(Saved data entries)
··········

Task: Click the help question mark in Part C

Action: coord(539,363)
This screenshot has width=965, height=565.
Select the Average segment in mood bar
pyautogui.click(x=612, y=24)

··········

**Task:** Transcribe the data in full, matching every line exactly.

**Solution:**
Task: Click the help question mark in Part C

Action: coord(539,363)
This screenshot has width=965, height=565.
Select the Average segment in mood bar
pyautogui.click(x=612, y=24)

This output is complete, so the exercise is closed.